Hay días en los que no está para nada. O para muy poco. Si hoy ha hecho las camas , el baño y la comida sola, es una proeza. Por eso su vida, en ocasiones, no puede caminar en línea recta. Tiene esclerosis múltiple. Y necesita que en su camino habiten muchos bancos para ir descansando y que habiten gentes con buen humor como el de ella que a veces es tan silenciosa como su propia enfermedad.

Yo solo la oigo quejarse el día que, nada más poner el pie en el suelo , se acuerda de su enfermedad. Intenta no hacerle caso. Si las camas no se hacen, pues no se hacen y si la abuela tiene que ir a buscar a la niña al cole, pues que vaya. No hay que ponerse nerviosa, se dice a si misma, tranquila, siéntate y no pienses en esa sombra que tienes dentro y que cuando se mueve te paraliza.

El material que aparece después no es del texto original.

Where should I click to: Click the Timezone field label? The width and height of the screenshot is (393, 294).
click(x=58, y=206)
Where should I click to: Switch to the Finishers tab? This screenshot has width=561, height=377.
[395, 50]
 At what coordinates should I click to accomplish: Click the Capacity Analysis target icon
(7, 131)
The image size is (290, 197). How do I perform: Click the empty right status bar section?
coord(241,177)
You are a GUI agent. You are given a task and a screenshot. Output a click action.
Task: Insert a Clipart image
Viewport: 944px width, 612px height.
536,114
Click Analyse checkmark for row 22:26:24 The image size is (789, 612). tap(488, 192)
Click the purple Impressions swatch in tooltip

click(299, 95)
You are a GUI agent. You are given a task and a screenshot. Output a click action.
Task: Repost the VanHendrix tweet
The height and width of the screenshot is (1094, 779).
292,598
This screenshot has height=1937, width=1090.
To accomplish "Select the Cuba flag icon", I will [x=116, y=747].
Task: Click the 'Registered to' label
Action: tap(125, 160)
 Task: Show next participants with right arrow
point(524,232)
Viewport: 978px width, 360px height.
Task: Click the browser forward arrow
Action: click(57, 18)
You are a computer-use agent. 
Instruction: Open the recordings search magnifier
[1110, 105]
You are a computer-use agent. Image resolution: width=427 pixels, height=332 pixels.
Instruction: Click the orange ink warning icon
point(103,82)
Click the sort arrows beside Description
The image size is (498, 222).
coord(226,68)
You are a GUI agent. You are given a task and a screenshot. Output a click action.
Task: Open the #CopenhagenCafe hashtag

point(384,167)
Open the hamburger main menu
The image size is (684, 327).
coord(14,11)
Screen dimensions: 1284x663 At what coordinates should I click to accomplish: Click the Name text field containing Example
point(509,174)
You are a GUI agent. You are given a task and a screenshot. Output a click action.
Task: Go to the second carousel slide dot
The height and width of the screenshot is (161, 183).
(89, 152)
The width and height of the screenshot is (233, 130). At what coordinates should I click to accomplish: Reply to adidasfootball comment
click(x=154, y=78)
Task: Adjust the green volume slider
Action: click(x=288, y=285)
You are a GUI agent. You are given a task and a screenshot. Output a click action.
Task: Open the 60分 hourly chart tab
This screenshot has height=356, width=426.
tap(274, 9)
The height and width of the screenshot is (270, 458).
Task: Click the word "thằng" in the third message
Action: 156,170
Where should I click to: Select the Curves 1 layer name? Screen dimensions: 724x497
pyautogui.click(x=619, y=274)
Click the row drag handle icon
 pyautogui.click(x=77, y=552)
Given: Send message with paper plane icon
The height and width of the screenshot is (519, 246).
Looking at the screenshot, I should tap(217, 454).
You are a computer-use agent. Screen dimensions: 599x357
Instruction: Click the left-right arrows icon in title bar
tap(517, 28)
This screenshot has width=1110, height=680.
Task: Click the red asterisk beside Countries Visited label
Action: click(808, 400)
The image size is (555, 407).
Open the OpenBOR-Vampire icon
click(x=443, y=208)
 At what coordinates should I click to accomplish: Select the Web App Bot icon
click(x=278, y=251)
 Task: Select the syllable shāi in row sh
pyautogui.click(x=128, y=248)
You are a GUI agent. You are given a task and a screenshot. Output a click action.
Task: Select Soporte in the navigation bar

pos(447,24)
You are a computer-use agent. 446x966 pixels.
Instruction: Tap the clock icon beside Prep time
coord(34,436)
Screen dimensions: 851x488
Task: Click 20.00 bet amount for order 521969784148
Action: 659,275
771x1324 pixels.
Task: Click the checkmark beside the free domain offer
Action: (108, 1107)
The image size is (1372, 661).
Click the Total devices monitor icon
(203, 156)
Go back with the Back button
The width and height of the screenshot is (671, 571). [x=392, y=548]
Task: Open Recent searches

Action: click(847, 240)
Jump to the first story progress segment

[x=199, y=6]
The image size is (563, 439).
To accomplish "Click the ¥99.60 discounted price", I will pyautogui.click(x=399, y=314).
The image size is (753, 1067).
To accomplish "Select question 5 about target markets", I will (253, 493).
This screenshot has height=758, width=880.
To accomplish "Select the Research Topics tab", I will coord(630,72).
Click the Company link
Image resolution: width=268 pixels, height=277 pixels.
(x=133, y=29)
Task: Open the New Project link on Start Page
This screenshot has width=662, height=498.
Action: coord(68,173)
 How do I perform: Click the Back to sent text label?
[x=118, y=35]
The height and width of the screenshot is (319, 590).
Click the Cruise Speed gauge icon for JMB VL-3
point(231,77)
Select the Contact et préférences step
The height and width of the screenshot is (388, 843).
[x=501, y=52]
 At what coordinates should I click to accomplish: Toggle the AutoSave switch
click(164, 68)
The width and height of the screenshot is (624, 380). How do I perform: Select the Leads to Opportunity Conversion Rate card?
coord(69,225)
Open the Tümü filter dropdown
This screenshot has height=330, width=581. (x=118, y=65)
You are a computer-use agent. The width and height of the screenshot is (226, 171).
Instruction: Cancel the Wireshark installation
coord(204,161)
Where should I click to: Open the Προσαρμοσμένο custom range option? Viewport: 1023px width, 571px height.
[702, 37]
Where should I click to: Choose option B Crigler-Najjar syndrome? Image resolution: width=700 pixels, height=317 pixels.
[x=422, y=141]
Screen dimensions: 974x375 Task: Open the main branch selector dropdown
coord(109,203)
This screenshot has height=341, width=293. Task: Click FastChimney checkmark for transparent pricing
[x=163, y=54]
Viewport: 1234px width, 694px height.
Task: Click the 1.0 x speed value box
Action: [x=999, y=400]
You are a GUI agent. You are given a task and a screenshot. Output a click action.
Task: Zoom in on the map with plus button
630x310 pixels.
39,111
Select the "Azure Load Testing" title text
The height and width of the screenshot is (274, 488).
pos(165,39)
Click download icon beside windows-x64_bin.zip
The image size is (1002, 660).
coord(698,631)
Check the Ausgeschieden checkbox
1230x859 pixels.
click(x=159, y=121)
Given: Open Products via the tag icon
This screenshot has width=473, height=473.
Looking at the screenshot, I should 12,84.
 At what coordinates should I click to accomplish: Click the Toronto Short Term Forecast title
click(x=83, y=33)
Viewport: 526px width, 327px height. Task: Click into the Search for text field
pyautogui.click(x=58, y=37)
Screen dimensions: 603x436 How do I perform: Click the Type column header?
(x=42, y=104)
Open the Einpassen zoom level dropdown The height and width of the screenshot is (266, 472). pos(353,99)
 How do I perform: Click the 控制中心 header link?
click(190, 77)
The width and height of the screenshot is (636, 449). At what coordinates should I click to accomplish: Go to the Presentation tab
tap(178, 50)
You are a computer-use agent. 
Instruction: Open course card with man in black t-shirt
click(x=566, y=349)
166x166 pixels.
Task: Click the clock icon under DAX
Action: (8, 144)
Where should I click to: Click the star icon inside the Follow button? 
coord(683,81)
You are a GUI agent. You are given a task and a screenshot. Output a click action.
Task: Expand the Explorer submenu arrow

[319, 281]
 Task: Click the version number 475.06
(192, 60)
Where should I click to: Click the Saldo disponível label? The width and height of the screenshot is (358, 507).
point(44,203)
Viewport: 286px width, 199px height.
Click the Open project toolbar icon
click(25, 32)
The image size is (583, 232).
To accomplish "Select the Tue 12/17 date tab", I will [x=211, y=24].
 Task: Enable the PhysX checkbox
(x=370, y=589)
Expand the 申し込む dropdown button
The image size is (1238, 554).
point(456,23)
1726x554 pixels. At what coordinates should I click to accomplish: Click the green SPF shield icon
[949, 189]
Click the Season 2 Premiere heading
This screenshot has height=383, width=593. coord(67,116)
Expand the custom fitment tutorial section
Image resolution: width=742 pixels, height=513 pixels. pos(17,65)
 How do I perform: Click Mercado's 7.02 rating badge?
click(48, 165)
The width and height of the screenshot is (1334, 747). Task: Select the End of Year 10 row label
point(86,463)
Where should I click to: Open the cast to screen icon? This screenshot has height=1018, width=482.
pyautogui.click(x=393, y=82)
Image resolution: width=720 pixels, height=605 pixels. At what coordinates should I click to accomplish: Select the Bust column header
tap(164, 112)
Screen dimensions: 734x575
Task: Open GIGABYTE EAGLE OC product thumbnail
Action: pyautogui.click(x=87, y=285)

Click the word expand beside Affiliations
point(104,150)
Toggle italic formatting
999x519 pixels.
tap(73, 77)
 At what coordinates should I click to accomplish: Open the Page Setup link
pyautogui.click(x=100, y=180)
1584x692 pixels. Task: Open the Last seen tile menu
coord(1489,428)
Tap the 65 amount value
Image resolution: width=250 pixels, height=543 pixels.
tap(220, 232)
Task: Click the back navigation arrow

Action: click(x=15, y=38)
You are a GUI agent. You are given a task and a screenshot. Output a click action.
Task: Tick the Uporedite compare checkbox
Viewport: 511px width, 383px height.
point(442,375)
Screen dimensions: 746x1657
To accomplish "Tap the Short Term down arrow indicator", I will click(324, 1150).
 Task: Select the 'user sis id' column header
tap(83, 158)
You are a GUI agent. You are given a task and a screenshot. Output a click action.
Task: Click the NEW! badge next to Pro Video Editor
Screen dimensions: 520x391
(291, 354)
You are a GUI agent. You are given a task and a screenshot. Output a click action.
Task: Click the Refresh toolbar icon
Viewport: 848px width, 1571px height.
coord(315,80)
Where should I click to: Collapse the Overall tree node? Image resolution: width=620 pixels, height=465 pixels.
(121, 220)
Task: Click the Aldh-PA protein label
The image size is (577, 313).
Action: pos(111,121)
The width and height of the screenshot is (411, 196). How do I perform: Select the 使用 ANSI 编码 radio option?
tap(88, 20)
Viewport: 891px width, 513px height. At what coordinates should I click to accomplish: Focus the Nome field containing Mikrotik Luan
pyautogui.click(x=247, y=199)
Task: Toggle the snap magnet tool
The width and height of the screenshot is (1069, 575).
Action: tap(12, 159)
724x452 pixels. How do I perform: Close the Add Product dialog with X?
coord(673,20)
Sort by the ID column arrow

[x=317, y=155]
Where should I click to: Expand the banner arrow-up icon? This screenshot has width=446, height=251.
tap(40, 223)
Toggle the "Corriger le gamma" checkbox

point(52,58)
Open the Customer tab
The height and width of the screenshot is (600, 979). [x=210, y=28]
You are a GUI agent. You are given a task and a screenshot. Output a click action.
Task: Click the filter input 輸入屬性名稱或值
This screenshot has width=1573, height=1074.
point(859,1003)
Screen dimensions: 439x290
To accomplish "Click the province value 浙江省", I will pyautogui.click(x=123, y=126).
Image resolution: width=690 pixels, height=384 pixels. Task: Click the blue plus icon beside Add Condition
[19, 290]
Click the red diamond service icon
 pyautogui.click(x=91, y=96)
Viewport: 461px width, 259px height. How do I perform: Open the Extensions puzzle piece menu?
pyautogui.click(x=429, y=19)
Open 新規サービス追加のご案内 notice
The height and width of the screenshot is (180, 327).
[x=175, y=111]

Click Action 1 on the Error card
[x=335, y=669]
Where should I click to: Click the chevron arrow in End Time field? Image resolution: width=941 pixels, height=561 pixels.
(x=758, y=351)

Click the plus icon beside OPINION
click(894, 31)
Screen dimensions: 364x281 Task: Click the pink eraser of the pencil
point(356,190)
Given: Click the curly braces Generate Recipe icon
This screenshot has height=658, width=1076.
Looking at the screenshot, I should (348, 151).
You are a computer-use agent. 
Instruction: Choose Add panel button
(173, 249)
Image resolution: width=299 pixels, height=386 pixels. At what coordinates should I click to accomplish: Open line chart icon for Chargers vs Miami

La esclerosis múltiple es una enfermedad que avanza en silencio y que congela los huesos. A ella se la presentaron con apenas trece años, una mañana en la que al levantarse ,con el ímpetu propia de aquella edad, se cayó al suelo porque algo le había fallado. Después otro día era un brazo, tres días después la cara no respondía a sus gestos. Los médicos, las resonancias, los contrastes, la cortisona, los masajes....y un deseo a la vida: que no avance más.

Es curioso porque a los enfermos de esclerosis que conozco siempre les acompaña la sonrisa. Y sufren, ya lo creo. Pero estar con ellos es como beberte de un trago unos sorbos de serenidad. Saben que no pueden tomarse la vida con prisas y lo asumen dando ejemplo. Van despacio, no quieren llegar pronto a ningún lado, quieren disfrutar en el camino. Y solo tienen un deseo: que no avance más.